Print exactly the lines from the one containing "Task: Click the" through the last line of the records below, both included, and nothing else; omit any pictures.
-------- RECORDS FOR THIS TASK
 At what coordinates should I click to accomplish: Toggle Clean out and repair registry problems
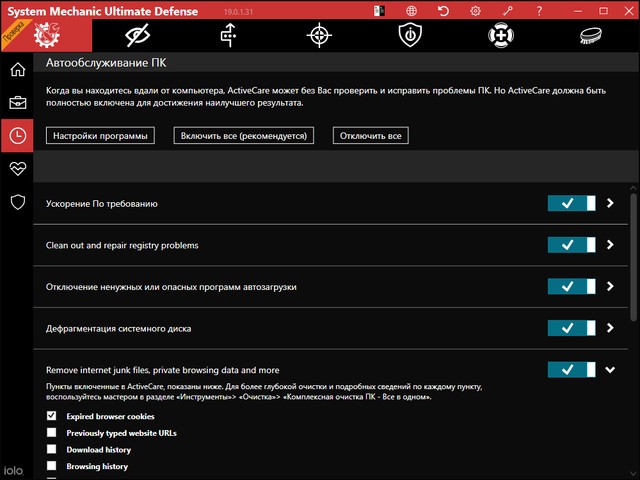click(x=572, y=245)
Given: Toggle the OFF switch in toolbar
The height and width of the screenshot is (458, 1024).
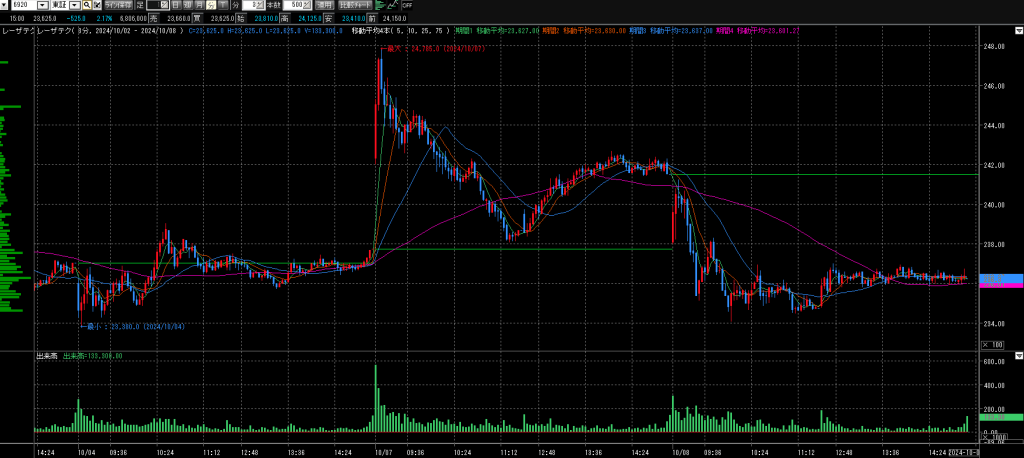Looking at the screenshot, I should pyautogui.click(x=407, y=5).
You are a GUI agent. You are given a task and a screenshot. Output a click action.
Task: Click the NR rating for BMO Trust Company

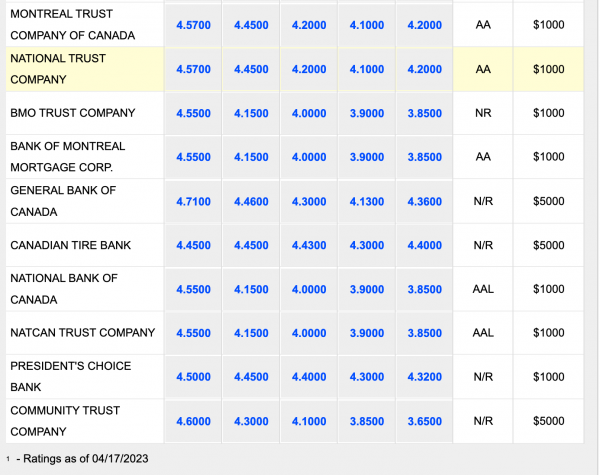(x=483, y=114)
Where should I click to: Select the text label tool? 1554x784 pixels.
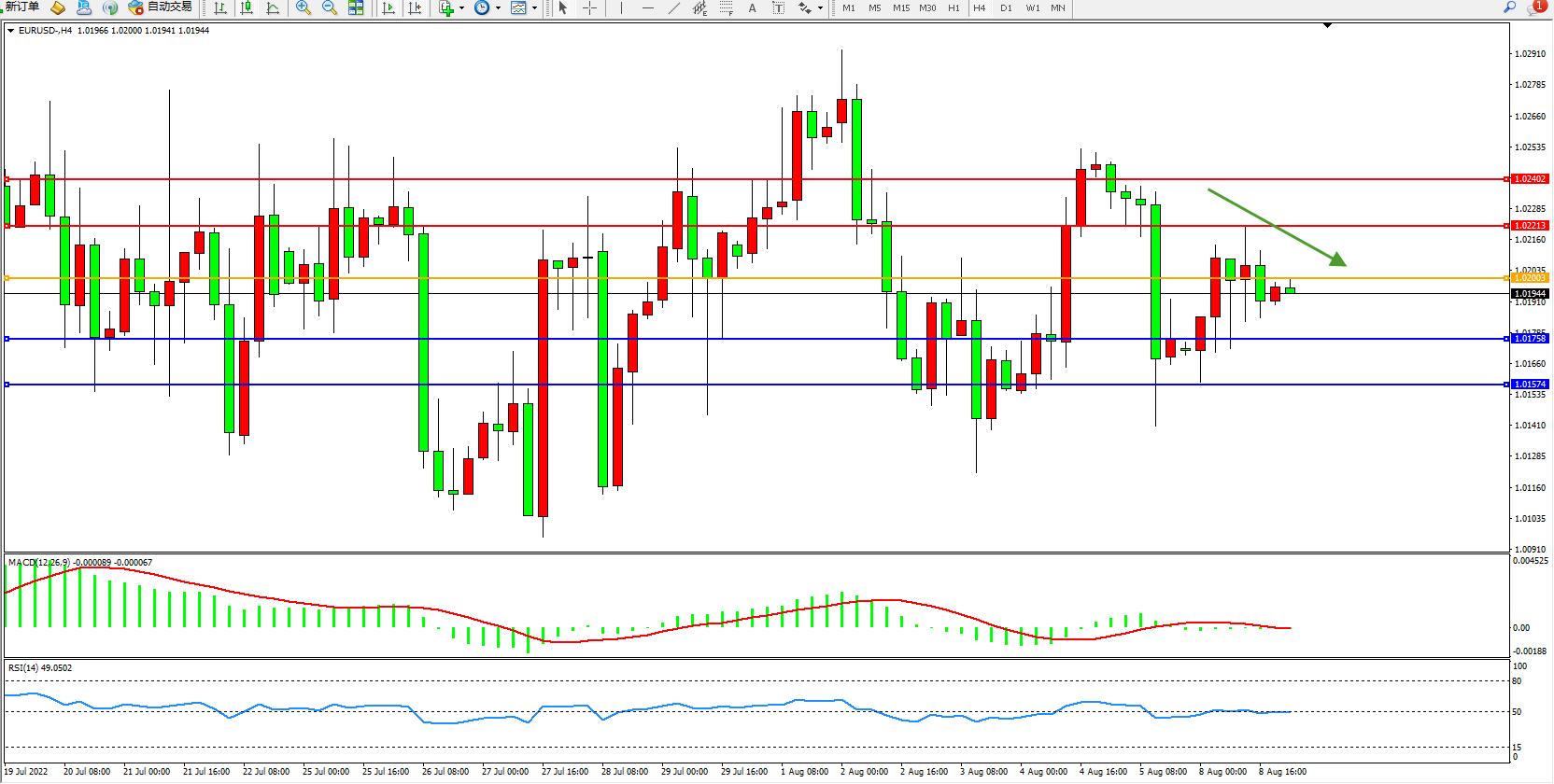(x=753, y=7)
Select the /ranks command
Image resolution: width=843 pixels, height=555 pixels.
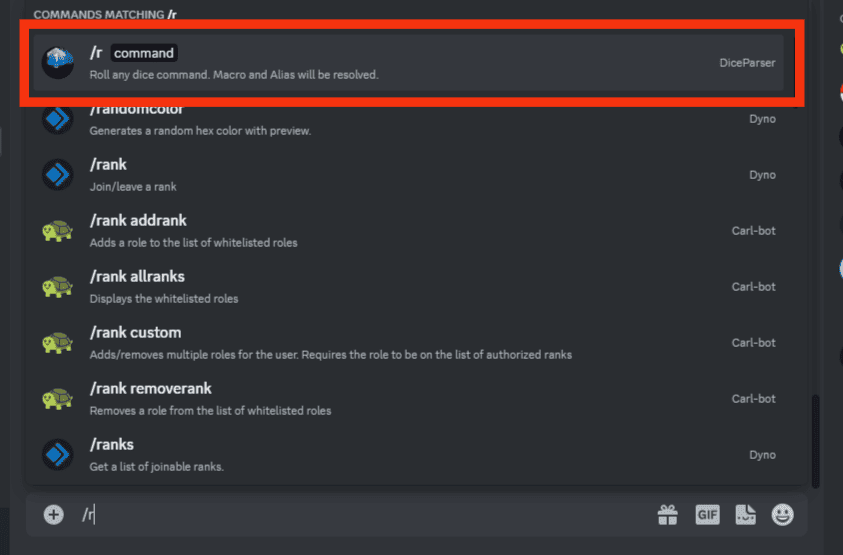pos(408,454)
----------------
■ ANSWER TO THIS TASK ■
Task: Click the NR rating for BMO Trust Company

(x=483, y=114)
Where should I click to: Select the text label tool? 1554x784 pixels.
(x=753, y=7)
Select the /ranks command
Image resolution: width=843 pixels, height=555 pixels.
pos(408,454)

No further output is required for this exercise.